#### [Problem details]
Lines containing "computer" should be pulled from the material below.

#### [Dataset records]

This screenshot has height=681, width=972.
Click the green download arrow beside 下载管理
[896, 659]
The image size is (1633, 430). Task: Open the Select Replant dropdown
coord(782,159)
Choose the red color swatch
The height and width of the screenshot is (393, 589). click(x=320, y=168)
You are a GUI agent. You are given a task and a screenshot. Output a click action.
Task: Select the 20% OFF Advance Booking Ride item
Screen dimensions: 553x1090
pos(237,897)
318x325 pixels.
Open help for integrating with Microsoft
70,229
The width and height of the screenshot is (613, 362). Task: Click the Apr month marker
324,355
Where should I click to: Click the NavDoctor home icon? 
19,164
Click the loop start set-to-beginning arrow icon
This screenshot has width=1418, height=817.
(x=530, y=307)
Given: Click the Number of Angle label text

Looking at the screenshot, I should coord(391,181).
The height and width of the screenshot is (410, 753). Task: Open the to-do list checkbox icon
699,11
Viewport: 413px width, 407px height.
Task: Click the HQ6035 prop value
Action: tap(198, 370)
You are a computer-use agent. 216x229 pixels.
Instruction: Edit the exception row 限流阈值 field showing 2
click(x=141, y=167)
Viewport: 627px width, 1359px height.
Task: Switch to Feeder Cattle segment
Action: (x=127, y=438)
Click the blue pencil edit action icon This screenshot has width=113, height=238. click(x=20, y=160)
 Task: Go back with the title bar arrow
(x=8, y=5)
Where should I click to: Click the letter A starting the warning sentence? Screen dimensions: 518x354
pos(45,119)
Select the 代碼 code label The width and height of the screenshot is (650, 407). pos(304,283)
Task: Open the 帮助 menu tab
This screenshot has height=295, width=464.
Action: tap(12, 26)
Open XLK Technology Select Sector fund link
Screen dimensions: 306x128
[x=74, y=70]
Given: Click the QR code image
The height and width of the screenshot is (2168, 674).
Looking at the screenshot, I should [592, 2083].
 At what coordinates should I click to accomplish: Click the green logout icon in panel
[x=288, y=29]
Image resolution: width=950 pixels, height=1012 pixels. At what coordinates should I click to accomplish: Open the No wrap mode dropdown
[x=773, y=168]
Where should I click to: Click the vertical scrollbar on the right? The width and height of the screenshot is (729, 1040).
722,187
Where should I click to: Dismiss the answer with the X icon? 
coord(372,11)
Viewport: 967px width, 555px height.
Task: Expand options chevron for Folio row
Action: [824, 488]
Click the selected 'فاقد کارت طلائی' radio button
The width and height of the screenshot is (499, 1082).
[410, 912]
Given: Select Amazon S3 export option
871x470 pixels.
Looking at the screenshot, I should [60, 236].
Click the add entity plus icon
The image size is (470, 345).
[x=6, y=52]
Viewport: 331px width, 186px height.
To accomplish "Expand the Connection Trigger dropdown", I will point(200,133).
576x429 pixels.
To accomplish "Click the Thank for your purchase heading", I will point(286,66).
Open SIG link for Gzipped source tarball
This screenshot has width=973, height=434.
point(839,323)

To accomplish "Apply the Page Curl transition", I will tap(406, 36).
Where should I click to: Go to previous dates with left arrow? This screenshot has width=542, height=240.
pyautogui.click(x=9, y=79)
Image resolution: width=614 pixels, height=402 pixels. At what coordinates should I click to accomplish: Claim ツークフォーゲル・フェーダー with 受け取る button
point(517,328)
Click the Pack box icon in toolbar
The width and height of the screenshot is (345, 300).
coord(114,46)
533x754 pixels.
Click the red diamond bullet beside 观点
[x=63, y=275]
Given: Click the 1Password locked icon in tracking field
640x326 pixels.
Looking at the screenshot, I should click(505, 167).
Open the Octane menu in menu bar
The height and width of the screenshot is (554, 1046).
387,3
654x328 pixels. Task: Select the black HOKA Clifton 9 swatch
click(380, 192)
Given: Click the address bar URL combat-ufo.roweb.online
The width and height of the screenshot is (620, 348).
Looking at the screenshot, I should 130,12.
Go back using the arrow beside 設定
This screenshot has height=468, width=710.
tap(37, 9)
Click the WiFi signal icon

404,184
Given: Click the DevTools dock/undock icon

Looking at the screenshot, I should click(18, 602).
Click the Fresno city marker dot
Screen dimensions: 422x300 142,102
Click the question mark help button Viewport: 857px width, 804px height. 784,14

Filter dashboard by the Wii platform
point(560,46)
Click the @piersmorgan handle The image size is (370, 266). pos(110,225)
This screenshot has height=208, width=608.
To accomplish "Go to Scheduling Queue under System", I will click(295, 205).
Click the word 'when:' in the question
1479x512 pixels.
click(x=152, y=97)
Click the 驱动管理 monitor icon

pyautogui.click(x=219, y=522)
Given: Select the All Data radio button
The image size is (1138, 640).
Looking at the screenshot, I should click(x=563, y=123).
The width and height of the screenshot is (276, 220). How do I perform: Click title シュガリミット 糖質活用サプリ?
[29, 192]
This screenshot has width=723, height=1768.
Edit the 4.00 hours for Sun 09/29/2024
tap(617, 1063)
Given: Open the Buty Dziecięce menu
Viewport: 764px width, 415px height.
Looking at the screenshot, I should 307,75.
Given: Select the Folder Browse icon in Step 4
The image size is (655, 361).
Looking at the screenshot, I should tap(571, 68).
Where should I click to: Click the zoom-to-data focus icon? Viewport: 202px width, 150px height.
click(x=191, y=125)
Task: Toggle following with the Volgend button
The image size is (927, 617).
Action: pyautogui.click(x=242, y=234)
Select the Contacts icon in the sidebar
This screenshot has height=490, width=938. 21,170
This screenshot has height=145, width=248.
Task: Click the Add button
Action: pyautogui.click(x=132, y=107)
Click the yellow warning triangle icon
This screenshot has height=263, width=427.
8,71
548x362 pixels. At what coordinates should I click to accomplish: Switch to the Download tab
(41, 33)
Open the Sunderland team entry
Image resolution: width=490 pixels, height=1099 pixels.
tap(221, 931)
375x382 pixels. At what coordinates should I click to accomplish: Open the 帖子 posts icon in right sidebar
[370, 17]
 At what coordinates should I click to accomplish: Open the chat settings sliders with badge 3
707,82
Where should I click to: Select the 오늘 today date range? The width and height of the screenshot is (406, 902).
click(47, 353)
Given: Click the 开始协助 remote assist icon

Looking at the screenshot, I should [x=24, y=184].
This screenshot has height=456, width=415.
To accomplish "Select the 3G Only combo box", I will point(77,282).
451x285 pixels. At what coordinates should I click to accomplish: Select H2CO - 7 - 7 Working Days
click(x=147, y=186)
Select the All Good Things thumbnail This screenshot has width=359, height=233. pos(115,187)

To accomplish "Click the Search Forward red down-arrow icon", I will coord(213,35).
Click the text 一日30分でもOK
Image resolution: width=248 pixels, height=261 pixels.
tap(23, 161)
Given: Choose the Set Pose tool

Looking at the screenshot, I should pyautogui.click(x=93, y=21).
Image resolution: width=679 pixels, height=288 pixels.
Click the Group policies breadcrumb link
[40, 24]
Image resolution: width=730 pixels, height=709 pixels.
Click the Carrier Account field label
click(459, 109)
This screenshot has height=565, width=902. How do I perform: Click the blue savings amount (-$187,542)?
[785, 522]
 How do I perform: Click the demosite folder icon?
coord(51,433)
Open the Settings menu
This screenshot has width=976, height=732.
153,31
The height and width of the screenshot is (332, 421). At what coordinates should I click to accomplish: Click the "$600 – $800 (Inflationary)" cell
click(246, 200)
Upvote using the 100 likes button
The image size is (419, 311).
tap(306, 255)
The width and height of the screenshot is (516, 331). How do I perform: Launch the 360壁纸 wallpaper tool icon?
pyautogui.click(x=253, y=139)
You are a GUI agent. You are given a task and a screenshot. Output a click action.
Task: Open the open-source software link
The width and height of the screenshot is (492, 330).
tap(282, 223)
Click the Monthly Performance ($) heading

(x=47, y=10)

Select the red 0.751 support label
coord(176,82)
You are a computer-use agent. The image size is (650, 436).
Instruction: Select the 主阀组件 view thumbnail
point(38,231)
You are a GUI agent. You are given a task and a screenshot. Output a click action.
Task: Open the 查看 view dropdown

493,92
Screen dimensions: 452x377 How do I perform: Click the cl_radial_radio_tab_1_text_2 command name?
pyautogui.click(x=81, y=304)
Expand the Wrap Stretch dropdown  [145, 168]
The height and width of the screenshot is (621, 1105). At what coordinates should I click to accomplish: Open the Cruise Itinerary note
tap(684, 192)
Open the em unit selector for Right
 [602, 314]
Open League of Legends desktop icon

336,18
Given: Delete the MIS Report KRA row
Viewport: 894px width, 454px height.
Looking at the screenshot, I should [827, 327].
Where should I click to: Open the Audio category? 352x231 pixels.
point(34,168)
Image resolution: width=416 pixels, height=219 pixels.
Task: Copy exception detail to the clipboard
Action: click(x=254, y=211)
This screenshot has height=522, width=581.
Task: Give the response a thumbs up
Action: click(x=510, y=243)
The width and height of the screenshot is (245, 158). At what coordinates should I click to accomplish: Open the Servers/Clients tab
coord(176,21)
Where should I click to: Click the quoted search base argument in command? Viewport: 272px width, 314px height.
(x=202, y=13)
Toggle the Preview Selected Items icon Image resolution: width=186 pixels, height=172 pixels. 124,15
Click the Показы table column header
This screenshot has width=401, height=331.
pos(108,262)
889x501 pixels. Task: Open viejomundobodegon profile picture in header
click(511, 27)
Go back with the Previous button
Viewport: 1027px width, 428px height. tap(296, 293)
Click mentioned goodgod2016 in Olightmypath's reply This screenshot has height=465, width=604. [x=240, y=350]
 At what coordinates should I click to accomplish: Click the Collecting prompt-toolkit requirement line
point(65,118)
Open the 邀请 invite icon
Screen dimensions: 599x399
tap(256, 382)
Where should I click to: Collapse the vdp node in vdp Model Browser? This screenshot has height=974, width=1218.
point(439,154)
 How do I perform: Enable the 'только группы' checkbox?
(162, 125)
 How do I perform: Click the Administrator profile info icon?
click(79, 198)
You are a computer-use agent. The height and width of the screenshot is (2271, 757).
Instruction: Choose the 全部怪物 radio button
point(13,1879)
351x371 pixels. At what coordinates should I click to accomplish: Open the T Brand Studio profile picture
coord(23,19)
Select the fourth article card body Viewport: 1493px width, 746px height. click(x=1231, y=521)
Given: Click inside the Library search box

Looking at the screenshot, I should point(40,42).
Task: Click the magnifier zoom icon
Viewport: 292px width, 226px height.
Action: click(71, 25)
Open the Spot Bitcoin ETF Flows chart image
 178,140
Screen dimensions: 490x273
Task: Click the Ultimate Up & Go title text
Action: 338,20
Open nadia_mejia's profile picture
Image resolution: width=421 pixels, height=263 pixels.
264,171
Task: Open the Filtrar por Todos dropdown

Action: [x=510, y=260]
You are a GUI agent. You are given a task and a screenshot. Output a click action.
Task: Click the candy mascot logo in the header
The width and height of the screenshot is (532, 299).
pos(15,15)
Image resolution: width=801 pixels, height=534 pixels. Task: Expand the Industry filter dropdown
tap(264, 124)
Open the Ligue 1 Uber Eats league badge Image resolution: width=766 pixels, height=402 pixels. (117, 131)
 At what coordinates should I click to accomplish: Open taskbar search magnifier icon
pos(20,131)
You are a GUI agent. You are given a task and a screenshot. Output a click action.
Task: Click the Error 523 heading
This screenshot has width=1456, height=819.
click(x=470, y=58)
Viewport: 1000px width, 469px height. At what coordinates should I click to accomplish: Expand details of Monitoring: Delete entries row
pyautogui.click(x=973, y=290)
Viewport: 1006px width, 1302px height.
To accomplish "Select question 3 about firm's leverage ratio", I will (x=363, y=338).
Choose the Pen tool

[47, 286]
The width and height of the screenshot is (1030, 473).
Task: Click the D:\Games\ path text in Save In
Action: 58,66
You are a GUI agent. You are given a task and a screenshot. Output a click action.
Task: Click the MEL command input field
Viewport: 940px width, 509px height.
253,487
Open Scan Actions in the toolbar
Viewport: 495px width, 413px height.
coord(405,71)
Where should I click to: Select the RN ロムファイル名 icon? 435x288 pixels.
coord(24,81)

#### [Result of the exercise]
You are a computer-use agent. 216x229 pixels.
You are a computer-use agent. The image size is (650, 436).
You are a computer-use agent. The height and width of the screenshot is (2271, 757).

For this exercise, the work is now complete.